By Sister Moira Keane
[Sr. Moira has just received the ‘Irish in Britain Volunteer award’ and has sent in this reflection on her work with prisoners]
Twenty years ago I enjoyed a sabbatical year. While at All Hallows College in Dublin doing a Diploma course in Humanities I had a placement at Mountjoy prison. Discovering that I loved my experience there, and trusted to escort some of the women on home visits, I applied for full time Prison Chaplaincy when I returned to my Mercy Congregation in England. Catholic chaplains go to where they are appointed to, and I was posted to Northumberland. After twelve wonderful years I retired from that ministry and was missioned to Clacton-on-Sea in Essex. I live there in a beautiful dormer opposite the sea, and in time, it has became a house of hospitality for friends and relatives of the Sisters in care.
With so much experience of prison, the Irish Council for prisoners (I.C.P.O) overseas invited me to volunteer some time to support them in their very busy London office. I was delighted that with the support of my Mercy Leadership team, I was back in contact with the prison population.
What does the work involve? Occasionally accompanying caseworkers on sometimes difficult prisons visits.
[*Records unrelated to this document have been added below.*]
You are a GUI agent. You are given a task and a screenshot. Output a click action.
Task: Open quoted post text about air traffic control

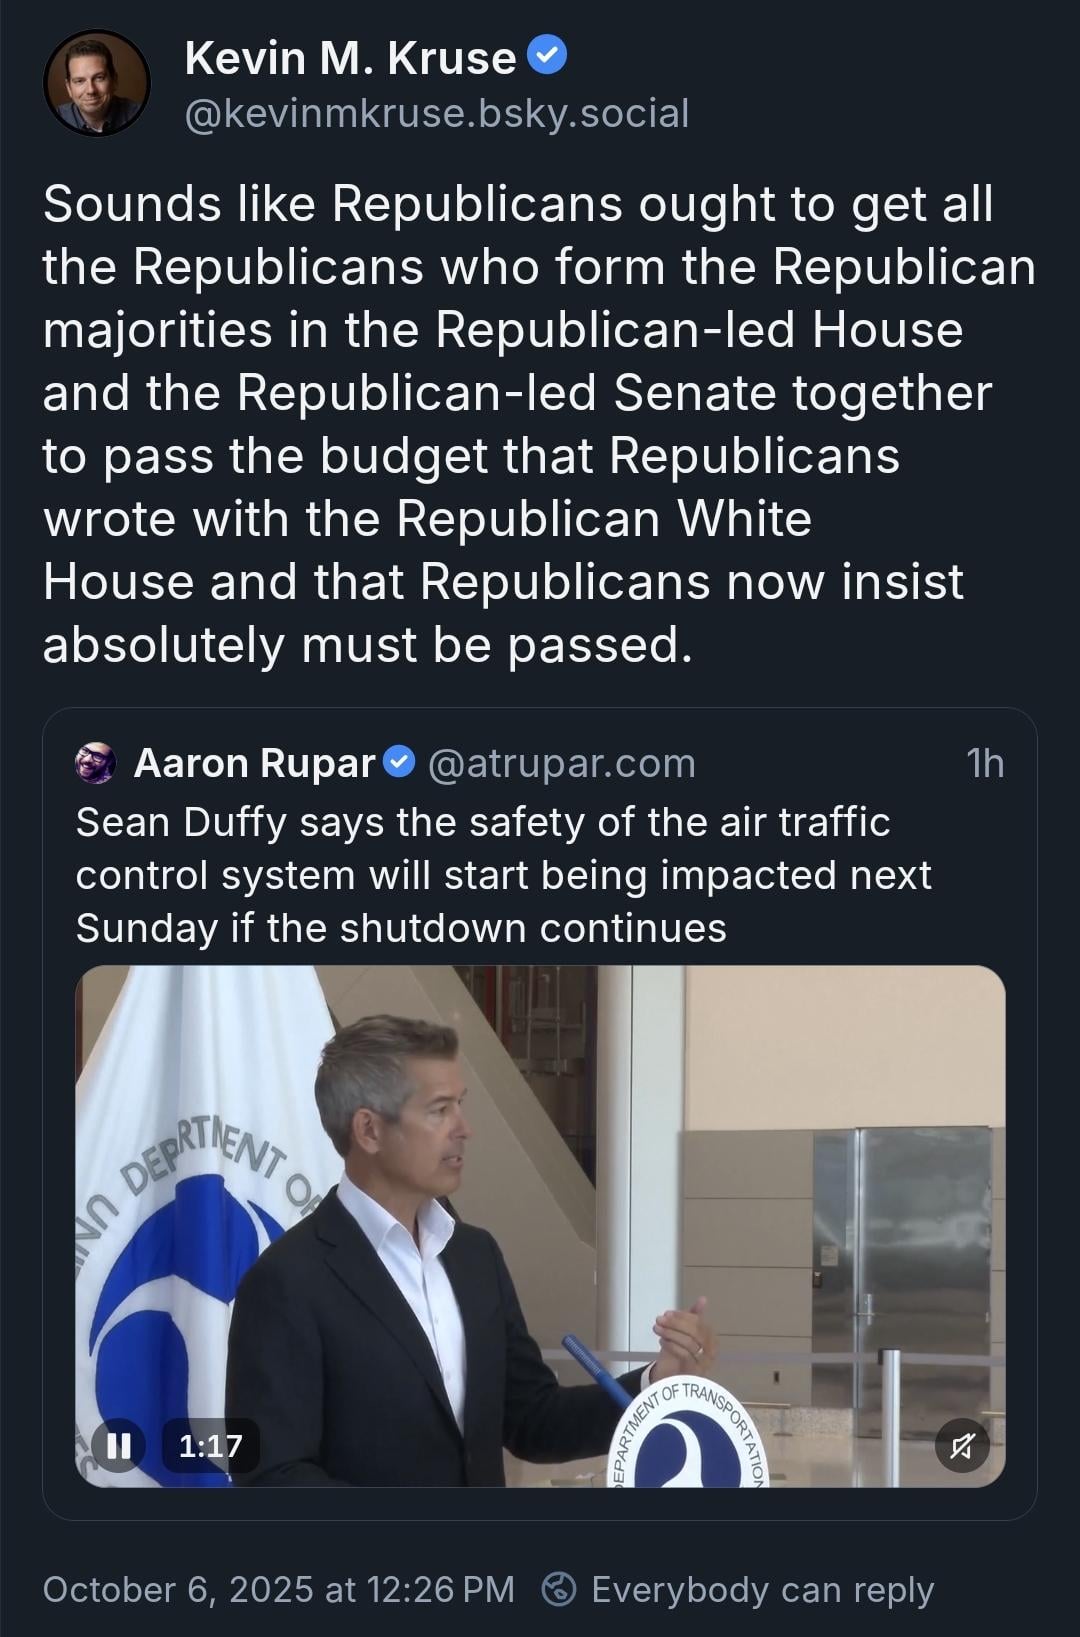tap(503, 875)
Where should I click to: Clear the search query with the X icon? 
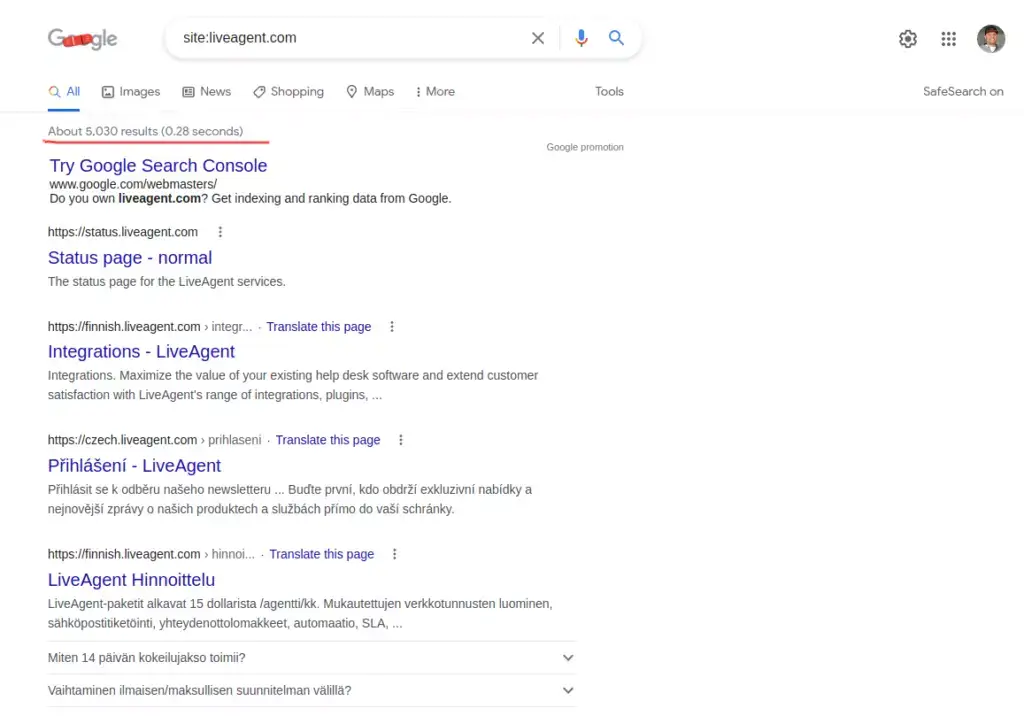pos(537,37)
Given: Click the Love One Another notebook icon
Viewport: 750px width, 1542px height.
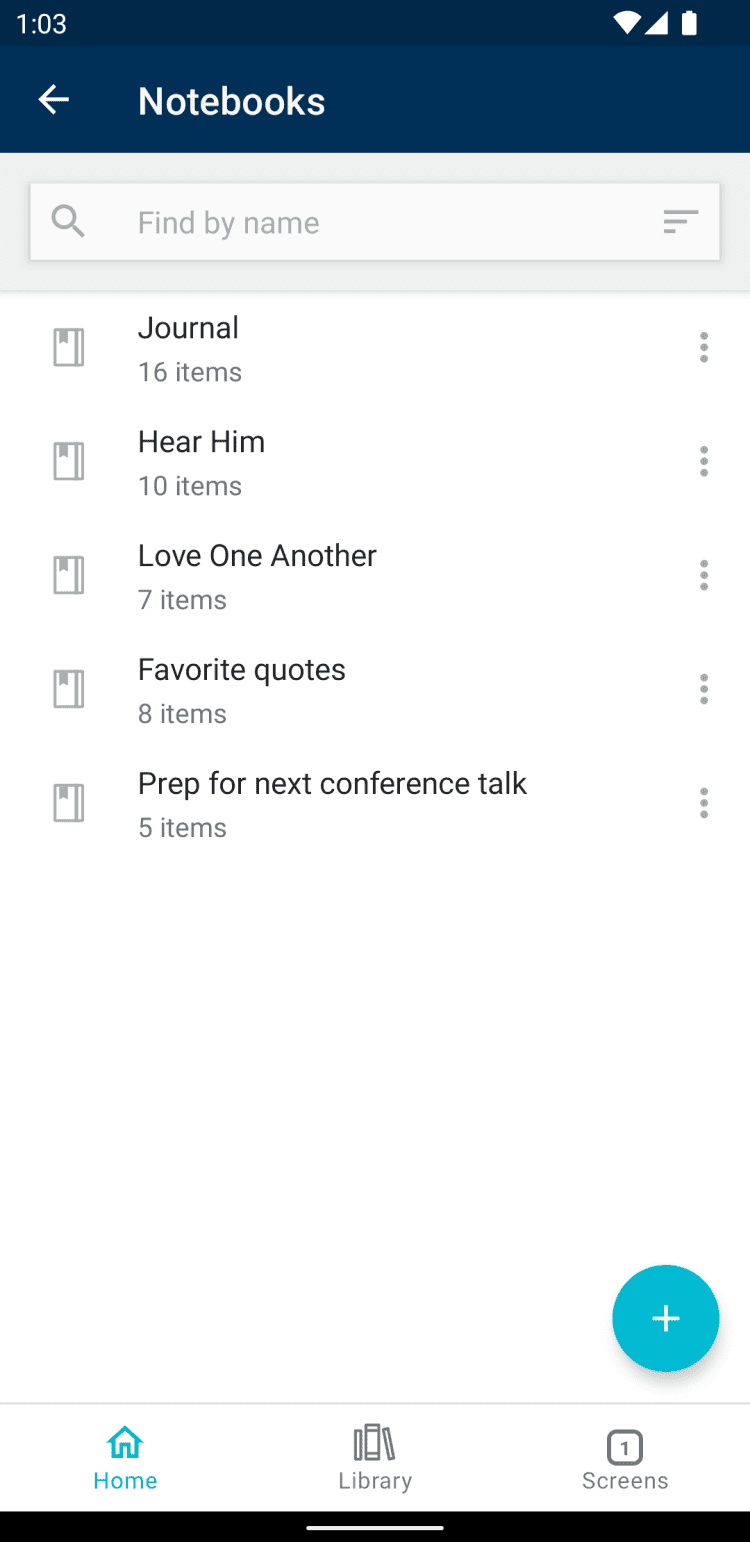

Engaging in conversation with groups of inmates while the caseworker is seeing prisoners individually - and when appropriate listening, supporting, advising, encouraging and sharing tea and biscuits!
In the office there is a phone system for prisoners and their family members. Many times offenders are moved to other prisons and lose touch with their families. Prisoners serving a life sentence need a lot of support and can easily get lost in the system. They often say “thank God someone knows I’m alive.”
I sort the mail when it arrives, reading letters and highlighting an ssue if it needs to be dealt with urgently. It is not unusual to read that a client is planning suicide, coping with the death of a family member or has no money to phone home, which causes much stress especially if the prisoner is a parent. Or a client might have a court day and need the support of the caseworker who often attends court or visits the prisoner before he/she attends court or when sentenced. Receiving an unexpected sentence creates other problems. I support the staff in many ways from making cups of tea to occasionally attending a funeral.
I.C.P.O. is an amazing service and a lifeline to our people who for one reason or another find themselves incarcerated, and sometimes wrongly convicted. More volunteers are required as well as funding to ensure this project continues…..
We give the last word to Jesus who said “I was in prison and you visited me.”